Rather than regular high school courses (Carnegie Units), based on "seat time," students will receive credit for showing that they have mastered the state standards. The projects will be the evidence (reviewed and assessed by Learning Coaches and backed up with other testing and diagnostic results).

The program is designed to help middle grades and high school students who may be at-risk of not graduating or who might benefit from these program features:

  • Learning through projects

  • Starting with curiosity, rather than a curriculum topic

  • Credit for demonstrated mastery

  • Flexible time schedule

  • A lot of adult attention & coaching

The Program is endorsed by both the Maine Sheriffs’ Association and former governor Angus King.

 

The Need

Maine, a state known for educational innovation (Maine Learning Technology Initiative, Standards Based Diploma, New England Secondary School Consortium, etc.), is challenged by dropout rates above the national average. In 2005-2006, Maine’s statewide dropout rate was 5.4% (3,337 of the 61,593 students enrolled in the state's public high schools), compared to the national average of 3.9%. A recent newspaper article stated that 21 students drop out of school in Maine each day! These young people are more likely to be unemployed, live in poverty, receive public assistance, be unhealthy, divorced, and single parents with children who drop out of high school themselves. 

Maine’s dropout students are in need of an intensive program offering them a non-traditional approach to a high school diploma that is significantly different from the traditional high school programs where they were unsuccessful. 

 

The Program

This program has been developed around the four key research-based needs of this population: 

  • Curriculum that is active and personally meaningful; 

  • Personal connection with a caring adult; 

  • Literacy and numeracy support; 

  • A flexible schedule to meet personal needs.

◇ ◇ ◇ ◇ ◇ ◇ ◇

List of tasks –
1. Reproduce the passage on Maine's dropout program from "The Program is endorsed" up to and including "high school themselves.".
2. In the passage on Maine's dropout program, what was Maine's statewide dropout rate in 2005-2006?
3. Write the next part of the passage on Maine's dropout program, picking up after its final sentence.

◇ ◇ ◇ ◇ ◇ ◇ ◇

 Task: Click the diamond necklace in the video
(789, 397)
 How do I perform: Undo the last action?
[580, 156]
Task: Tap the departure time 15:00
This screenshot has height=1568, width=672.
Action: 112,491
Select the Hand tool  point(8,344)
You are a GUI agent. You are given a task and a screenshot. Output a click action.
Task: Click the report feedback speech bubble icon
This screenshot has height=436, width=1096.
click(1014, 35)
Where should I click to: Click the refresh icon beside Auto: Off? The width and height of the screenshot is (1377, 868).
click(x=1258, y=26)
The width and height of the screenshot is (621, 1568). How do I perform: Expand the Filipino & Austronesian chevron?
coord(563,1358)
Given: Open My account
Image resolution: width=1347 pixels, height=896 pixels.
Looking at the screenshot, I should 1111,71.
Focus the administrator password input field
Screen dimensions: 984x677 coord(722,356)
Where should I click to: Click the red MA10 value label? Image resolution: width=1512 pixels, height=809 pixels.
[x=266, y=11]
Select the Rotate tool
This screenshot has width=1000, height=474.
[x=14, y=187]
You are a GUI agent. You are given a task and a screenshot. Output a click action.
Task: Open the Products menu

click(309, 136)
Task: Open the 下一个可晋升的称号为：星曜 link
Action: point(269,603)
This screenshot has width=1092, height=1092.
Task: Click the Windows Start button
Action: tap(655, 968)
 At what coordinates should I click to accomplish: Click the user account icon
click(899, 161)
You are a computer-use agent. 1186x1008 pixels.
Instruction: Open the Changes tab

◇ ◇ ◇ ◇ ◇ ◇ ◇

Task answers –
1.
The Program is endorsed by both the Maine Sheriffs’ Association and former governor Angus King.

 

The Need

Maine, a state known for educational innovation (Maine Learning Technology Initiative, Standards Based Diploma, New England Secondary School Consortium, etc.), is challenged by dropout rates above the national average. In 2005-2006, Maine’s statewide dropout rate was 5.4% (3,337 of the 61,593 students enrolled in the state's public high schools), compared to the national average of 3.9%. A recent newspaper article stated that 21 students drop out of school in Maine each day! These young people are more likely to be unemployed, live in poverty, receive public assistance, be unhealthy, divorced, and single parents with children who drop out of high school themselves.

2. It was 5.4%, or 3,337 of the 61,593 students enrolled in the state's public high schools.

3.
Recognizing the importance of multiple pathways to graduation and the diverse needs of our customers, the learners, the mission of Maine’s virtual project-based high school for at-risk and dropout youth is to provide an additional, rigorous, standards-based path to graduation where students do the following:

  • Graduate at a high rate

  • Choose to participate at a high level

  • Accrue credit for learning at a timely pace

  • Develop the basic skills they need to be successful

  • Prepare for life outside of school

To accomplish those goals, this year-round school will be composed of these key components:

  • High-interest, student-designed projects, correlated to state standard and proactive project process management

  • Supported by an online curriculum

  • Focus on strong relationships

  • Individualized basic skills support

  • Flexible schedule

  • Learning managed via data-driven systems

Students work to achieve their learning goals, as set out in their learning plans, largely through proposing and implementing standards-aligned, community-based projects of their own design. On-demand online curricular resources to insure students master the necessary background knowledge for a project support this real world learning. Students work at their own pace, on their own schedule, in regular consultation with the Learning Coach. Students who need it, receive intensive basic skills instruction, providing them the literacy & numeracy skills necessary to be independent learners.

One of the direct points of collaboration between UMF, McMEL, MICDL, Auburn School Department, and other program partners includes the ongoing conversations around creating a UMF graduate course on teaching within a virtual project-based high school.  Not only would the course focus on the key topics of needs of at-risk and dropout youth, project-based learning, and learning progress management, but would be offered using approaches and tools which mirror the approaches and tools used on our virtual high school program (student-designed projects, strong relationship focus, standards-based credit, etc.).